10. Is there a legal remedies against delays in the sense of article 13 EMRK in the respective national procedural laws (see the ECHR’s cases Kudla/Poland and Sürmely/Germany). What kind of legal remedies do we find to be compatible/incompatible with the independence of judges? There are not such legal remedies in Greece.
Judges remunerations and its evolution in the new economical context
11. Could you describe the system of the judges remunerations in your country, and give some information about the level of their remunerations? The judges have a special salary system and the level of their remunerations is over the average of civil servants. A newly appointed judge in the Administrative Court of the First Instance earns €2.700 net per month and the President of the Council of State earns €5.200 net per month.
12. Is there an evolution now because of the economical crisis?

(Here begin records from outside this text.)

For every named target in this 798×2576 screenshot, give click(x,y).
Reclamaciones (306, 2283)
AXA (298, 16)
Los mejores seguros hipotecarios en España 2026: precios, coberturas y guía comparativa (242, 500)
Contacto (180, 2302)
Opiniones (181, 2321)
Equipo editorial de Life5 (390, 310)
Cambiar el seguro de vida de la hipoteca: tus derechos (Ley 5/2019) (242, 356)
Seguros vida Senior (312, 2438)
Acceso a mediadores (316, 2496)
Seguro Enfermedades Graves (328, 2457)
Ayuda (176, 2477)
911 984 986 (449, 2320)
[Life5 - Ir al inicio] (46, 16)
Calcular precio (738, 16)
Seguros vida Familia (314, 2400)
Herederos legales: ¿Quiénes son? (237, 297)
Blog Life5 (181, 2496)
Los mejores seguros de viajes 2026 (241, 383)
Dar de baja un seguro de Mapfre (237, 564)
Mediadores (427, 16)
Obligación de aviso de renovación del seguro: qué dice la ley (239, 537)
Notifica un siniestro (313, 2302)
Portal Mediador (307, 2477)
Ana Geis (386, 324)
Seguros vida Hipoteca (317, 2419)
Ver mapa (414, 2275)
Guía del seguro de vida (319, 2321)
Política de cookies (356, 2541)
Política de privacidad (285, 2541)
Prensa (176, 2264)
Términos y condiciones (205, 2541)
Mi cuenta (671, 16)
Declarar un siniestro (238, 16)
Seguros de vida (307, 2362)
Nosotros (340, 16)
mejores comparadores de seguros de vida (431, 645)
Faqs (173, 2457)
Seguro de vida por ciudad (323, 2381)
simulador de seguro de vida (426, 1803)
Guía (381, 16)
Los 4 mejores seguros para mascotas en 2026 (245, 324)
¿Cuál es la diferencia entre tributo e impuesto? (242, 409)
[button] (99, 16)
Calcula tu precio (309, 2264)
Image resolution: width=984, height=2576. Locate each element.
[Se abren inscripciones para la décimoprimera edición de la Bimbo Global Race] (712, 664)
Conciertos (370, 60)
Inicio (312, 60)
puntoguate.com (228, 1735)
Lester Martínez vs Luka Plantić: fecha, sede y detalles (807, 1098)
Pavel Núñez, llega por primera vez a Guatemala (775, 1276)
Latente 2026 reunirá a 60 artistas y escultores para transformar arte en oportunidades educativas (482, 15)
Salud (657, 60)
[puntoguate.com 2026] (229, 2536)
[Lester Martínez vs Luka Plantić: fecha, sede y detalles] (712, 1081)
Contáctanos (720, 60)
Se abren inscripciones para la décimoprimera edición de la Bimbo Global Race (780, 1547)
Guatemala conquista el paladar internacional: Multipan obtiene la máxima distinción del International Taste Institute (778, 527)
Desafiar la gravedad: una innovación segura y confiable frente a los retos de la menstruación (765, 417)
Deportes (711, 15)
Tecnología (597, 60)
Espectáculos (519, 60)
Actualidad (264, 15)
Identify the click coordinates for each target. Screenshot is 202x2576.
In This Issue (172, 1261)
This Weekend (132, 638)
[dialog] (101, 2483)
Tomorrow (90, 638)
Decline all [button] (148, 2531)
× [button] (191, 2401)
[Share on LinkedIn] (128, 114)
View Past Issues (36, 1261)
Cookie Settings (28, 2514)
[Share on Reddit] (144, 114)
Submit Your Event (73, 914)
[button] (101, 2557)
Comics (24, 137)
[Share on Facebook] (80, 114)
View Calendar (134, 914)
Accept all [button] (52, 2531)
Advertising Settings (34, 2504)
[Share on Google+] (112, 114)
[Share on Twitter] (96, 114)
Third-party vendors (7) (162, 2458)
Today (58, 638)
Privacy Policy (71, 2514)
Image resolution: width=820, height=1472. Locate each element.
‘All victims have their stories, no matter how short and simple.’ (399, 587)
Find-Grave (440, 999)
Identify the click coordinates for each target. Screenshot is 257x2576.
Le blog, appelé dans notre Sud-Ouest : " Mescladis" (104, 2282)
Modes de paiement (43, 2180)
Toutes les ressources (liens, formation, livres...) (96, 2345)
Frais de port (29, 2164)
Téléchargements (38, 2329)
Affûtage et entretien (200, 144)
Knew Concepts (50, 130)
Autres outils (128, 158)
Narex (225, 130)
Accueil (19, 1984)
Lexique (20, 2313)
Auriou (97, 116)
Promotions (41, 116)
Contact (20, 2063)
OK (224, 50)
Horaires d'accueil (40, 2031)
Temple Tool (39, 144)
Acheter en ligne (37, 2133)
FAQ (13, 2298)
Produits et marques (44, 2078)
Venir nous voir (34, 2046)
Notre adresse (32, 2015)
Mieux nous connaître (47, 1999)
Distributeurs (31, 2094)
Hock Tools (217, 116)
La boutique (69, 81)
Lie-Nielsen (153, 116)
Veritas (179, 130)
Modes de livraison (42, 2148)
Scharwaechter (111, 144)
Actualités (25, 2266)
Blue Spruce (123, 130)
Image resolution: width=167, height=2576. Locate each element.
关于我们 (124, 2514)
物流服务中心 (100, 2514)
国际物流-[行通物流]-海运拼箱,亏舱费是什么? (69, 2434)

Laws or other texts had been adopted recently or are in discussion in your country? No such consideration is being taken in Greece.
13. Do you think that "bonus systems" and “individual subjective salaries” must be regarded as incompatible with the judges independence? Yes, we think so in Greece.
”Bonus systems” or ” individual subjective salaries” are generally viewed as incompatible with the judges’ independence, because it could convey the unseemly impression of a possible exertion of influence on jurisprudence. Such forms of judicial remunerations are incomatible to the existent judicial ethics in our country.